Уэстон как-то странно поглядел на него и неожиданно убрал револьвер.
— Рэнсом, — произнес он, — напрасно вы меня обижаете. Снова они помолчали. Длинные гребни волн, украшенные бахромой пены, сбегали в бухту точь-в-точь как на Земле.
— Да, — заговорил наконец Уэстон, — начну-ка я с признания. Используйте его, как хотите, я от своих слов не отступлюсь. Итак, я обдуманно заявляю, что там, на Марсе, я заблуждался — серьезно заблуждался — в своих представлениях о внеземной жизни.
То ли Рэнсому просто стало легче, когда исчезло дуло револьвера, то ли знаменитый физик слишком подчеркивал свое великодушие, но сейчас он едва не рассмеялся.

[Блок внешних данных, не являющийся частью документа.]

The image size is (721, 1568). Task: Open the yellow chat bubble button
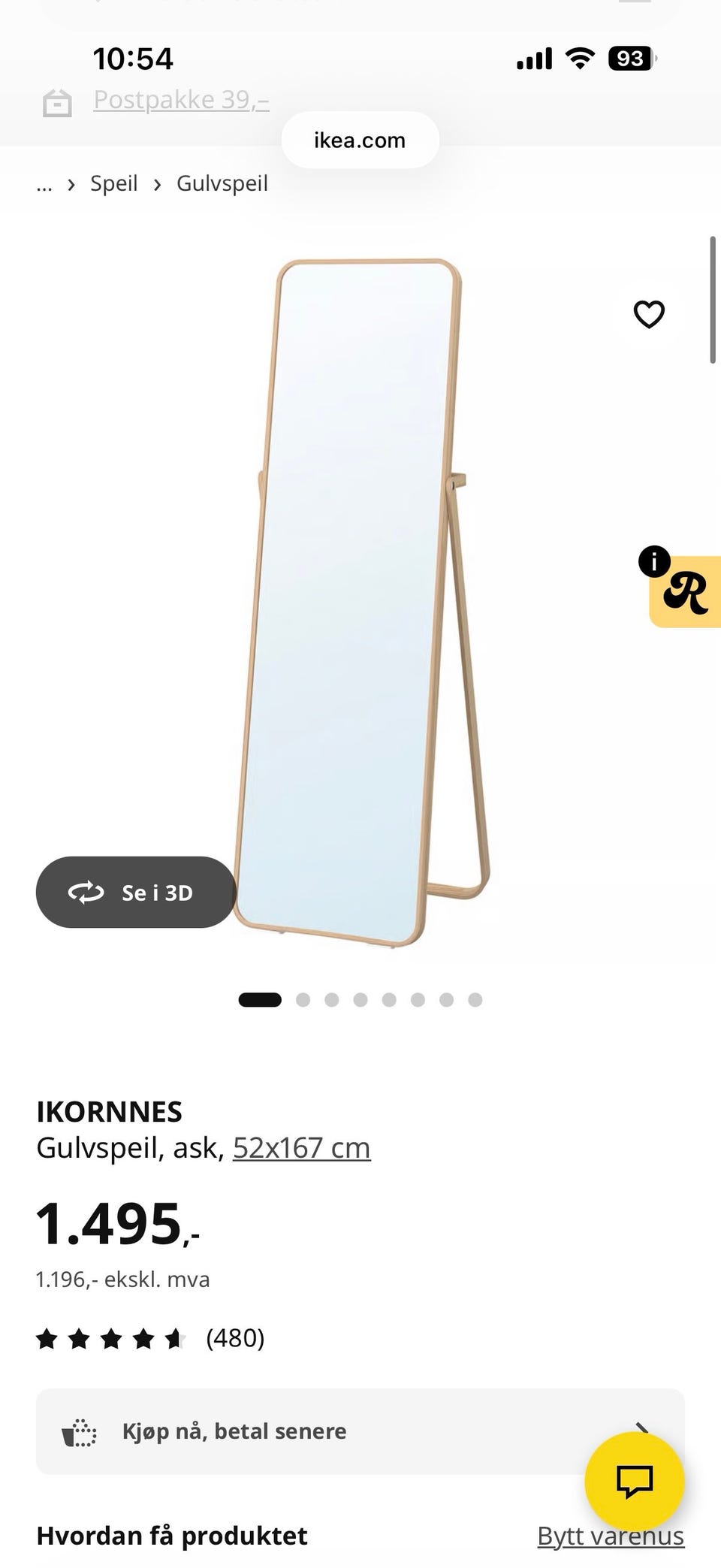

Однако он подумал, что Уэстон, наверное, еще никогда не признавал себя неправым, а смирение, даже фальшивое, на девяносто девять процентов состоящее из гордыни, отвергать нельзя. Во всяком случае, ему, Рэнсому, нельзя.
— Ну что ж, это очень благородно, — отозвался он. — Что же вы имеете в виду?
— Сейчас объясню, — сказал Уэстон. — Сперва надо выгрузить вещи на берег.
Они вместе вытащили ялик и выложили примус, и консервы, и палатку, и прочий багаж примерно в двух сотнях ярдов от берега. Рэнсом считал все это ненужным, но промолчал, и через полчаса на мшистой полянке, среди сребролистых деревьев с синими стволами вырос настоящий лагерь. Мужчины сели, и Рэнсом стал слушать — сперва с интересом, потом с удивлением, а там и вовсе перестал что-либо понимать. Откашлявшись и выпятив грудь, Уэстон вещал, как с кафедры, а Рэнсом все время чувствовал, как дико это и нелепо. Два человека попали в чужой мир, в нелегкие обстоятельства: один из них лишился космического корабля, другой только что смотрел в лицо смерти. Нормально ли, допустимо ли вести философский спор, как будто они встретились в Кембридже? Уэстон явно хотел именно этого. Его вроде бы не тревожила судьба его корабля, не удивляло и то, что здесь оказался Рэнсом. Неужели он преодолел тридцать миллионов миль ради… ну, беседы? Он не умолкал, и Рэнсому все больше казалось, что он — сумасшедший. Как актер, способный думать только о своей славе, как влюбленный, думающий лишь о возлюбленной, этот ученый мог говорить только о своей идее — скучно, пространно и неудержимо.